• [GOALS]
1. From the forum thread about batteries stuck in a flashlight, reproduce the stretch from "Anyone have suggestions" through "tight as well.".
2. Translate this sentence from the forum thread about batteries stuck in a flashlight into Spanish: "Now I always remove the batteries if I'm going to store the flashlight for any length of time."
3. In the forum thread about batteries stuck in a flashlight, how long does the post beginning "Forget all the chemicals" say to try hot water?

• [PAGE]
********************

Anyone have suggestions on how to loose/remove the batteries still stuck in the flashlight? They are firmly stuck in place and repeated slamming on the workbench didn't loosen the stuck batteries. I've tried sliding a thin piece of metal between the stuck battery and the tube wall but it didn't work either. Could the base of the battery be drilled and a screw extractor be used to try to break free the stuck battery? Would WD-40 be of any use in this situation? Any other ideas or suggestions? Thanks.

1-800miner
12-31-2016, 10:13 AM
I had to bin two of them for the same reason.
When they put the notice out to change your smoke alarm batteries, do your flashlights as well.
Then keep them high and dry.
Pop the rubber off the switch there is an allen screw under it. back it off and it frees up the inner part, if it isn't corroded tight as well.
Then you may be able to push everything out.

Fasttrack
12-31-2016, 10:17 AM
I had the same thing happen to a pair of nice aluminum knock-offs I bought from Menards. I couldn't get them out. I even tried some "excessive force" that damaged the aluminum housing but couldn't get the batteries to budge. If you figure out how to get them out, I'll certainly be interested to know! Now I always remove the batteries if I'm going to store the flashlight for any length of time.

1-800miner
12-31-2016, 10:23 AM
maybe fill them with baking soda water?
nothing to lose if it doesn't work.

Ohio Mike
12-31-2016, 10:24 AM
Batteries are alkaline use an acid such as vinegar.

wygant
12-31-2016, 11:01 AM
Baking soda and water...I've used it on old cameras with AA batteries that were corroded in place, car batteries to clean the tops off. Let it work for a day or so, you'll see the bubbles as it works.

J Tiers
12-31-2016, 11:06 AM
Phosphoric acid cleans battery juice crusty stuff off in seconds. And aluminum is reasonably resistant to many acids.

Remove as much of the switches etc as possible, then drip diluted phosphoric, vinegar, or whatever in. Should work pretty fast. Never tried vinegar, phosphoric is quick, and did not damage the simpler flashlights I have cleaned that way.

lakeside53
12-31-2016, 11:36 AM
Forget all the chemicals... just try hot water for a hour or two. "Close to boil" the flashlight if you like. The stuck batteries will free up. Then you can deal with any residual mess, if any.

polaraligned
12-31-2016, 11:40 AM
When I restuff old electrolytic capacitor cans for my vintage electronics restorations, I thread a heavy screw, or even a small lag bolt into the "guts" and use that to pull them out. Same method will probably work for the batteries, or at least help you out.

I find that the batteries in the last 5 to 10 years all start leaking, some heavily, before they die. This seems to be a constant problem of late at my house on thermostats, flashlights, etc.

Joel
12-31-2016, 12:28 PM
Like Mike said, alkaline battery leakage is base, so use vinegar. I just soak/fill them up with cheap vinegar (with a couple of drops of dish soap to break any surface tension) overnight and most of the time, that is enough. Bang them around periodically to get the vinegar down in there better, and tap/slam the open end against a block of wood on the ground to see if they have loosened.
I also do what polar does to extract - drill a 3" or longer drywall screw into it and pull with needle nose vise grips (since you are 2 batteries down).

********************

• [SOURCE MATERIAL]

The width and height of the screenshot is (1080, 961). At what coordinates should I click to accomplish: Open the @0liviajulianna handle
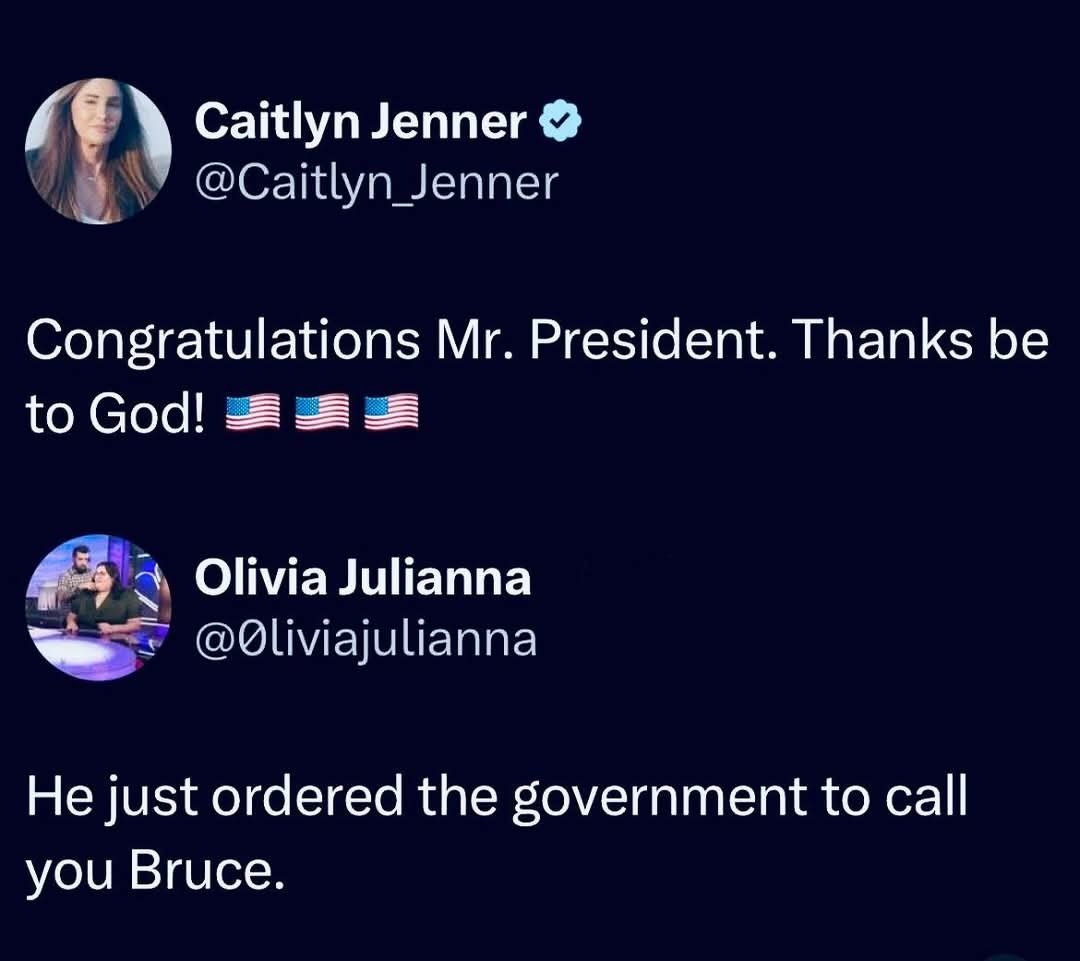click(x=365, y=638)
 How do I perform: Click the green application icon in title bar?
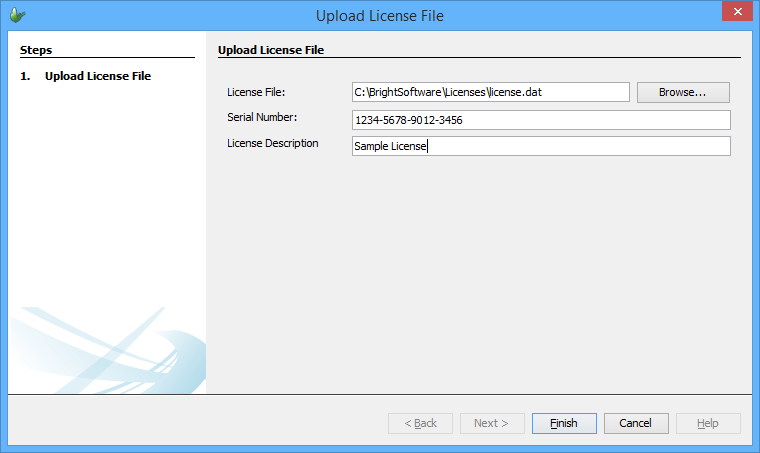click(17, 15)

********************

• [EXERCISE RESPONSES]
1.
Anyone have suggestions on how to loose/remove the batteries still stuck in the flashlight? They are firmly stuck in place and repeated slamming on the workbench didn't loosen the stuck batteries. I've tried sliding a thin piece of metal between the stuck battery and the tube wall but it didn't work either. Could the base of the battery be drilled and a screw extractor be used to try to break free the stuck battery? Would WD-40 be of any use in this situation? Any other ideas or suggestions? Thanks.

1-800miner
12-31-2016, 10:13 AM
I had to bin two of them for the same reason.
When they put the notice out to change your smoke alarm batteries, do your flashlights as well.
Then keep them high and dry.
Pop the rubber off the switch there is an allen screw under it. back it off and it frees up the inner part, if it isn't corroded tight as well.

2. Ahora siempre saco las pilas si voy a guardar la linterna durante cualquier período de tiempo.

3. For an hour or two.